At a Hack Things meetup a couple of months ago, Niall Smart presented his “Tactile Music Player,” a device that uses an RFID reader and a Raspberry Pi to play music by simply placing physical album covers on a stand, which are recognized by an RFID sticker on the back, and played via Spotify. I wanted to build one of these (but with gesture interfaces; see concept video here) and one thing I therefore needed was a bunch of RFID tags.

It turns out that on Adafruit, RFID labels are $2.50 apiece – ouch. For a collection of say 50 albums and a hobby project that’s spendy. Since I was going to be in Shenzhen anyway, I decided to try to buy direct from a factory. I searched on Aliexpress.com and emailed a couple listings:

I am visiting Shenzhen tomorrow and would like to buy RFID tags (tags for 13.56MHz RFID/NFC readers). Do you sell them in the Huaqiangbei market? If so, where are you located? How much do they cost? Do you have the flat sticker type? I would like to buy 200 of them.

Someone named Joyce wrote back in under an hour:

Many thanks for your Email. We are a NFC tag manufacturer in China and certified ISO9001, SGS

We also cooperated with Samsung, Nokia, and Singapore Airlines for NFC tags projects.

We have 35MM,38MM round,20*30MM,40*25MM square. The price for sIze smaller than 86*54MM are all the same, Different chips with different price and Mifare 1K is the most inexpensive one. 200pcs $0.55

We are at Jindi industrial Area which is near by Huaqiang bei and just take 15 mins by taxi from Huaqiangbei. You can go and visit our factory tomorrow and let’s talk NFC tags detail together.

Address in Chinese: 深圳福田区[snipped]

I hopped in a taxi the next day and visited the factory. They showed me a big room where they were doing basic assembly type tasks like cutting smart cards out of sheets of plastic using big cutting machines. I saw Hyatt hotel cards being produced, and wristbands for amusement parks around the world.

People were quite friendly and they had a ton of photos of employees at company gatherings playing volleyball along with employee recognition awards. It seemed like a very well managed place.

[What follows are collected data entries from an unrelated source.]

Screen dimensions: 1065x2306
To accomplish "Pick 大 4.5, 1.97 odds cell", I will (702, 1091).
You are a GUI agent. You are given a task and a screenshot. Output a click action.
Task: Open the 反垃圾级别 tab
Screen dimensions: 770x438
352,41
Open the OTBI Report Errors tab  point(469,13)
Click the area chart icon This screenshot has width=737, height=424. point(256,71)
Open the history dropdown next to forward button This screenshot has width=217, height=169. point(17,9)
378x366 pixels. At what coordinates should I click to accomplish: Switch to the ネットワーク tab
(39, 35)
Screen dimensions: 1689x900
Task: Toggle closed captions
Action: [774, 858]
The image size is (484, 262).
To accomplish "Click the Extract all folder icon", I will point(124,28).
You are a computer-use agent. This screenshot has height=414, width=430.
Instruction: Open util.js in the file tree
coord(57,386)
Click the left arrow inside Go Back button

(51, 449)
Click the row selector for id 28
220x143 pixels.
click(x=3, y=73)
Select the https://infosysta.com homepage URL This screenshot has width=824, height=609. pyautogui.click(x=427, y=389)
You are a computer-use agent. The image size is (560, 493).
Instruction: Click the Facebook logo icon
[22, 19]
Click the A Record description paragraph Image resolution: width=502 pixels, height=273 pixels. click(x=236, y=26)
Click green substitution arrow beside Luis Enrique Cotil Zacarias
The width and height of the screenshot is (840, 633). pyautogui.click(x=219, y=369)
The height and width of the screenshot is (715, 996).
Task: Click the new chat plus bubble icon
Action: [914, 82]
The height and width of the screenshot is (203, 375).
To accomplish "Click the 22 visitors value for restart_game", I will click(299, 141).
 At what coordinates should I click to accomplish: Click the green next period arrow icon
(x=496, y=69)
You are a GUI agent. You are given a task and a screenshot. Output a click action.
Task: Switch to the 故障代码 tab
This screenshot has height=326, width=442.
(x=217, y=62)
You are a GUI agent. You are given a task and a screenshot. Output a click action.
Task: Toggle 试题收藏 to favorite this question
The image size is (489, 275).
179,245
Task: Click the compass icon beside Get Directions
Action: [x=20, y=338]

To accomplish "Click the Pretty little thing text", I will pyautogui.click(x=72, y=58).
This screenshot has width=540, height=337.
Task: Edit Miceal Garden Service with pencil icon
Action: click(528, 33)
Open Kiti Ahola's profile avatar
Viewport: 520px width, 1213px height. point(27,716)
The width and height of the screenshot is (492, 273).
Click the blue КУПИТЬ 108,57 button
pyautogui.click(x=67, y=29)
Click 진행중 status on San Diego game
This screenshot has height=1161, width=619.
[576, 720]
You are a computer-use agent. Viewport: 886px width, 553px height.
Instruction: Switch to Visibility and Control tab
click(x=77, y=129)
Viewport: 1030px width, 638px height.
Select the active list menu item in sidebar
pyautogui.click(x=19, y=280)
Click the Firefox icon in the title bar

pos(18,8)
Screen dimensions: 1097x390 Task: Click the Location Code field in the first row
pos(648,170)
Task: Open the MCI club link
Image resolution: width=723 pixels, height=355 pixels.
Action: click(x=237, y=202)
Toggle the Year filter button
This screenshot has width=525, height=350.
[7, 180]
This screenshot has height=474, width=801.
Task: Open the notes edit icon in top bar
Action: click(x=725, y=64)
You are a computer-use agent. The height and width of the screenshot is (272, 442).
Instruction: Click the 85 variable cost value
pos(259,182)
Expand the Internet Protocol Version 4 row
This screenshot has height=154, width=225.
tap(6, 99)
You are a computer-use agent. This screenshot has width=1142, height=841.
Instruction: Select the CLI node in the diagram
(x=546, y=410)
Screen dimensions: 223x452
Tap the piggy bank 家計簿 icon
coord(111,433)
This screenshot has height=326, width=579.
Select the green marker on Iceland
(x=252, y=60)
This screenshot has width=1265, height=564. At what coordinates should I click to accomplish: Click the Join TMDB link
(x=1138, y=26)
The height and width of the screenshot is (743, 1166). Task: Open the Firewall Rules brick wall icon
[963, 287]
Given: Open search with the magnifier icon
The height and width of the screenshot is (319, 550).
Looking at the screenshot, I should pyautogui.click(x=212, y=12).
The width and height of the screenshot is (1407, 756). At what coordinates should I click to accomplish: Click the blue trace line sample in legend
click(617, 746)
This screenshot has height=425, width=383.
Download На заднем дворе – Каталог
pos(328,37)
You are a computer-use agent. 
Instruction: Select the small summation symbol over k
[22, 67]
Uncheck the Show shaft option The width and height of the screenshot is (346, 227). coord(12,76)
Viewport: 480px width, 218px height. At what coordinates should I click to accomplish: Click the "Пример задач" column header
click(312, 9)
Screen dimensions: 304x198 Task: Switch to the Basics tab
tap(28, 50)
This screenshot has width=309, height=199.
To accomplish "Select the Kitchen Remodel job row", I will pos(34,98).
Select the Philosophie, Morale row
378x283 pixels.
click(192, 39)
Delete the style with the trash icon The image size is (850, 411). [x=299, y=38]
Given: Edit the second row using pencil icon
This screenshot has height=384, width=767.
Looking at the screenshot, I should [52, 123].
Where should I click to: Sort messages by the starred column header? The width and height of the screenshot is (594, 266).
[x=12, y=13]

This brief tour was enough to make me trust that my tags would actually work.

In the sales and marketing area they were playing Green Day’s “American Idiot” album (see photo above with the cult-like company mission on the wall.)

Joyce led me to the warehouse area and I handed her about $100 worth of RMB in exchange for a plastic bag of RFID labels. Success!

Employee bios helped me to believe their RFID tags would be high quality.

Employee bios helped me to believe their RFID tags would be high quality.</dd> </dl>

(Unfortunately they would not let me photograph the factory floor)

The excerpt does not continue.